Mr. Bluestone is an adjunct professor of law at St. John’s University College of Law, teaching Legal Malpractice.  Mr. Bluestone has argued legal malpractice cases in the Second Circuit, in the New York State Court of Appeals, each of the four New York Appellate Divisions, in all four of  the U.S. District Courts of New York and in Supreme Courts all over the state.  He has also been admitted pro haec vice in the states of Connecticut, New Jersey and Florida and was formally admitted to the US District Court of Connecticut and to its Bankruptcy Court all for legal malpractice matters. He has been retained by U.S. Trustees in legal malpractice cases from Bankruptcy Courts, and has represented municipalities, insurance companies, hedge funds, communications companies and international manufacturing firms. Mr. Bluestone regularly lectures in CLEs on legal malpractice.
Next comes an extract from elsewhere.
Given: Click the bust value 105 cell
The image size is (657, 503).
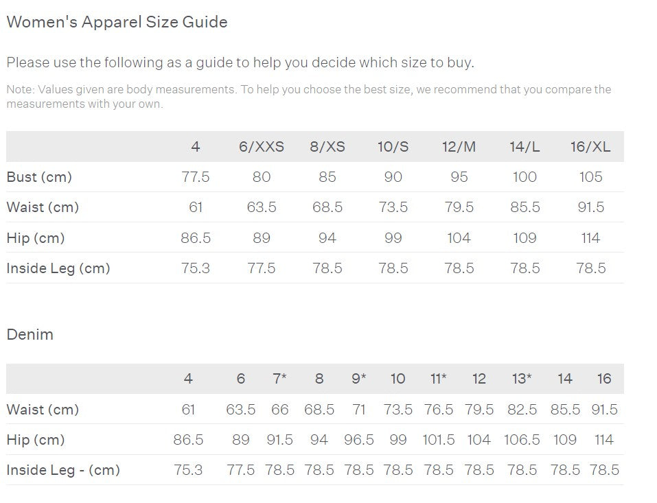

Based upon his professional experience Bluestone was named a Diplomate and was Board Certified by the American Board of Professional Liability Attorneys in 2008 in Legal Malpractice. He remains Board Certified.  He was admitted to The Best Lawyers in America from 2012-2019.  He has been featured in Who’s Who in Law since 1993.

In the last years, Mr. Bluestone has been featured for two particularly noteworthy legal malpractice cases.  The first was a settlement of an $11.9 million dollar default legal malpractice case of Yeo v. Kasowitz, Benson, Torres & Friedman which was reported in the NYLJ on August 15, 2016. Most recently, Mr. Bluestone obtained a rare plaintiff’s verdict in a legal malpractice case on behalf of the City of White Plains v. Joseph Maria, reported in the NYLJ on February 14, 2017. It was the sole legal malpractice jury verdict in the State of New York for 2017.

Bluestone has been at the forefront of the development of legal malpractice principles and has contributed case law decisions, writing and lecturing which have been recognized by his peers.  He is regularly mentioned in academic writing, and his past cases are often cited in current legal malpractice decisions. He is recognized for his ample writings on Judiciary Law § 487, a 850 year old statute deriving from England which relates to attorney deceit.